Like the tortoise, the apple exists both in the past and the present. In the present, Gus gives Hannah the apple. In the past, Septimus begins to eat it, and Thomasina declares her intention to write a formula that will describe the leaf. In the present once more, Valentine explains to Hannah that an iterated algorithm could describe the leaf’s general form, though not its exact shape. There are certain parameters of order in nature, within which disorder works out the specifics. The apple and leaf become a perfect example of how Thomasina brings together Enlightenment and Romantic thought. She loves math and geometry, but she applies those Enlightenment techniques to a very Romantic subject, namely natural forms. And she and Valentine show that both order (Enlightenment) and chaos (Romanticism) command the world.

## The Apple and Its Leaf Quotes in Arcadia

The Arcadia quotes below all refer to the symbol of The Apple and Its Leaf. For each quote, you can also see the other characters and themes related to it (each theme is indicated by its own dot and icon, like this one:
). Note: all page and citation info for the quotes below refers to the Farrar, Strauss and Giroux edition of Arcadia published in 1994.
Act 1, Scene 3 Quotes

God’s truth, Septimus, if there is an equation for a curve like a bell, there must be an equation for one like a bluebell, and if a bluebell, why not a rose? Do we believe nature is written in numbers?

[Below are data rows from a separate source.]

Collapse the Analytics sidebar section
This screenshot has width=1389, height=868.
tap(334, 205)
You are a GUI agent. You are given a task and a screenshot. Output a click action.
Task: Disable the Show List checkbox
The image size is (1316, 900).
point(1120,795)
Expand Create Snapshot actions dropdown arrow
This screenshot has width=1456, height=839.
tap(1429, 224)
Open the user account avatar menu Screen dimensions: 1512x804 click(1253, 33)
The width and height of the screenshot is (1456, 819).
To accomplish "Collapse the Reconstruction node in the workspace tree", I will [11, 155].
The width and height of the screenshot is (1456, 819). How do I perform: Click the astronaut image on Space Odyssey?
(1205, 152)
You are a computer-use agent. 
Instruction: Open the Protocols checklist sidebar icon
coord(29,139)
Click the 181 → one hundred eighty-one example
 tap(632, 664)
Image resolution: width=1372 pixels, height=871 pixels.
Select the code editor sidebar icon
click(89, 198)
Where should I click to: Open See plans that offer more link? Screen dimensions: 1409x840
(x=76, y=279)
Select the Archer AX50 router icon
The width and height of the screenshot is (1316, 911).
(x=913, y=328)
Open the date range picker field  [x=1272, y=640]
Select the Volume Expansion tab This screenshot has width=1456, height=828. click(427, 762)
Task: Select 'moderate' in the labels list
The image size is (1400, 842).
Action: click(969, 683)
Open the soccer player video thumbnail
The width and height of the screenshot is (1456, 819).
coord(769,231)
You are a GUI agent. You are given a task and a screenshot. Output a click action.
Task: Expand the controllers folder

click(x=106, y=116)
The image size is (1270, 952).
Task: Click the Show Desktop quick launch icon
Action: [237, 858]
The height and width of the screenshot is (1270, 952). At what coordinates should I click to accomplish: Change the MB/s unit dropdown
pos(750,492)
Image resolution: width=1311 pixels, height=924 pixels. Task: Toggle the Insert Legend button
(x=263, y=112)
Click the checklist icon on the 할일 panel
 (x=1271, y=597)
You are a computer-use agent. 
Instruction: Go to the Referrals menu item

Related Characters: Thomasina Coverly (speaker), Septimus Hodge
Related Symbols: The Apple and Its Leaf
Page Number: 41
Explanation and Analysis:

In this important section, we see the novelty of Thomasina's thinking. Thomasina has learned so much about mathematics from Septimus that she begins to think in terms that eclipse the intellectual dogma of her era (and her teacher). Thomasina has learned how to model curves like a bell curve or a circle; but now she wants to discover the curve that can model the shape of a leaf or a rose. In short, Thomasina wants to use mathematics to discover the source of the beauty of the natural world.

Where do we situate Thomasina in the Enlightenment-Romanticism binary? Perhaps Thomasina's example shows us that it's really not a binary at all. Like the Romantics, Thomasina embraces the link between mind and nature; at the same time, she seems to want to use mathematics to break down nature into a series of rigorous patterns, not unlike the Enlightenment thinkers. In general, Thomasina's project goes beyond anything that the Enlightenment or the Romantic era was capable of achieving: her ideas are actually more characteristic of chaos theory, a distinctly postmodern theory of mathematics. Thomasina, one could argue, is the truly "modern" character in the text, someone who belongs in the 20th or 21st century.